▶ DATA FOR PROCESSING
■ ■ ■

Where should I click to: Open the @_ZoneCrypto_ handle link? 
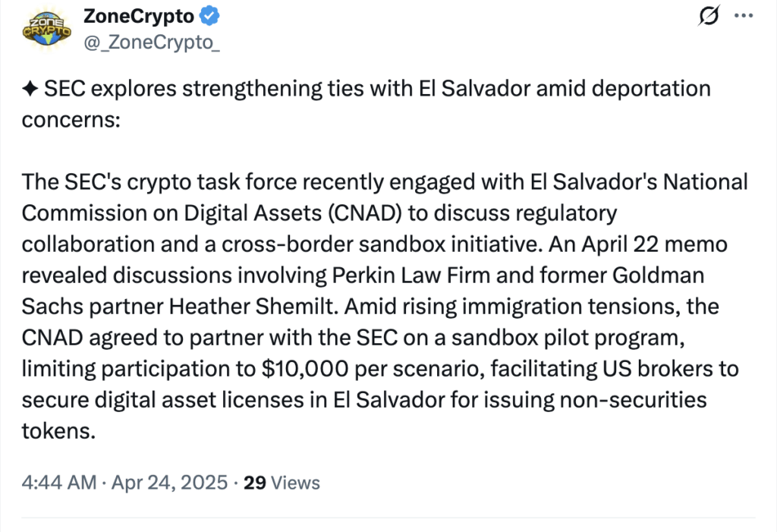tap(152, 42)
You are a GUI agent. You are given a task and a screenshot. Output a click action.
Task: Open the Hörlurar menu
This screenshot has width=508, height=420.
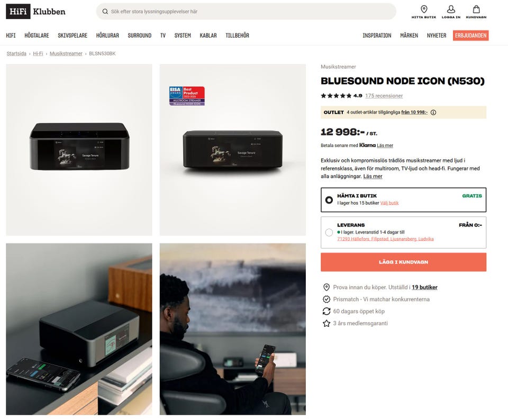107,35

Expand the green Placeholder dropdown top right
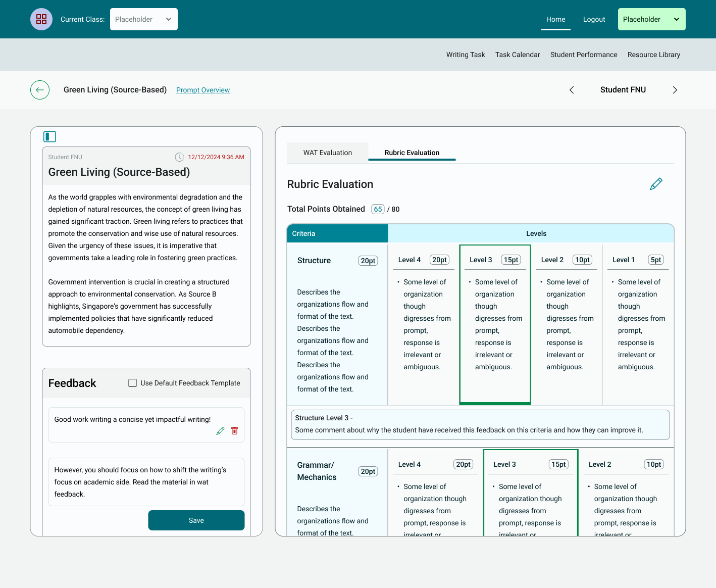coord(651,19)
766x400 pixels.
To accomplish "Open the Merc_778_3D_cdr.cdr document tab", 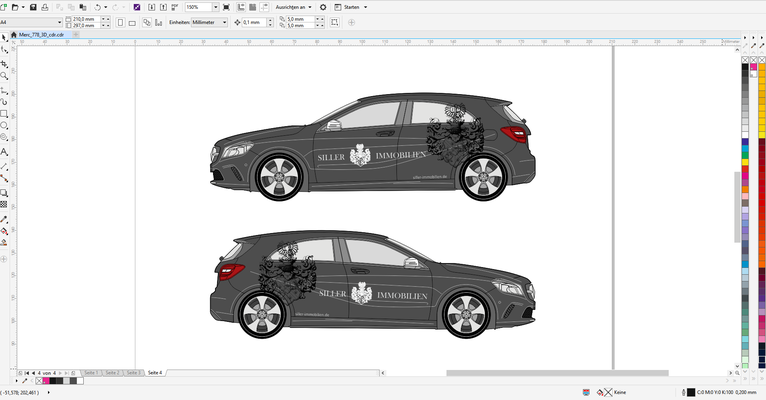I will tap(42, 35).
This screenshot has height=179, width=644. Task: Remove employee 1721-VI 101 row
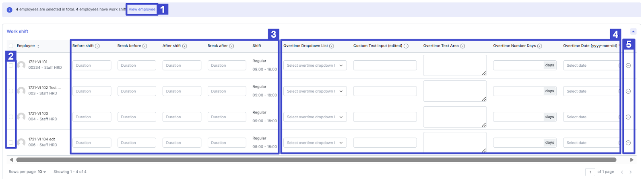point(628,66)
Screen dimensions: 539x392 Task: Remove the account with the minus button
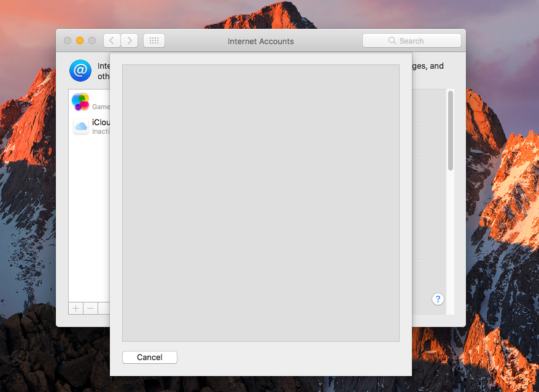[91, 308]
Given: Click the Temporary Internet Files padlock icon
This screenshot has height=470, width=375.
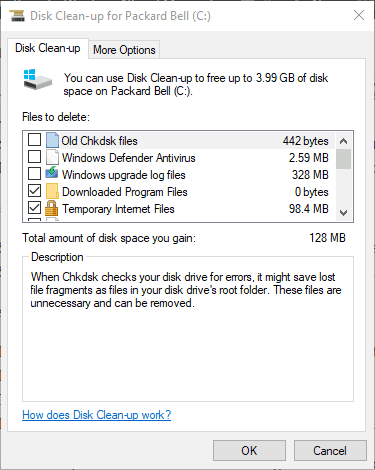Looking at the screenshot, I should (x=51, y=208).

■ ■ ■

Output the span from the line with "Given: Click the" through the last line of the data, inclusive and exact, and omit every picture.

Given: Click the Temporary Internet Files padlock icon
This screenshot has height=470, width=375.
Looking at the screenshot, I should (x=51, y=208).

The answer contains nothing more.